The typical interpretation of the Population Attributable Fraction is based on the assumption that the exposure is causally linked to the outcome. Because of the uncertainty regarding the causal direction, we have emphasized a more conservative interpretation of the Population Attributable Fraction, as the fraction of strokes that could have been eliminated if the exposed had the same stroke rate as the unexposed.

Much remains unknown about the relationship between depressive symptoms and stroke in the overall US population.

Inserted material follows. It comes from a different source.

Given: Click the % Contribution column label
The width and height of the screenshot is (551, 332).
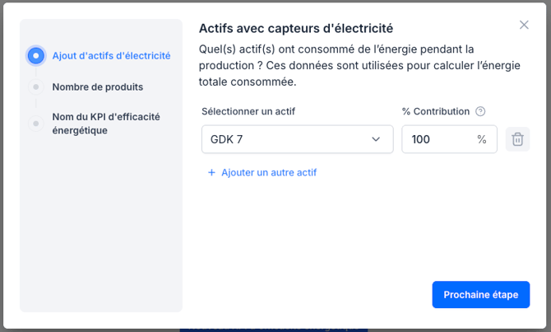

Further research is needed to clarify if depressive symptoms connote equal level of risk for ischemic versus hemorrhagic stroke and for different stroke mechanisms.

The clinical importance of the depression-stroke link is highlighted by Population Attributable Fractions approaching 10%. Although prior estimates of the prevalence of depression in adult white and minority populations vary widely, (Alegría et al., 2008; Blazer et al., 1998; Ford et al., 2007; Jimenez et al., 2010; Kessler et al., 2005; Takeuchi et al., 2007) we found that elevated depressive symptoms were common in all three racial/ethnic groups, with the greatest prevalence among Hispanics.

We found that the association between elevated depressive symptoms and incidence of first stroke was similar in whites, blacks, and Hispanics, although confidence intervals included the null value for Hispanics. These findings add to the growing body of evidence that depression increases risk of stroke, and extends this relationship to black and Hispanic adults. Improved diagnosis and treatment of depression, particularly in elderly minorities, may help reduce stroke rates, although direct evidence on the cardiovascular effects of treatment is needed.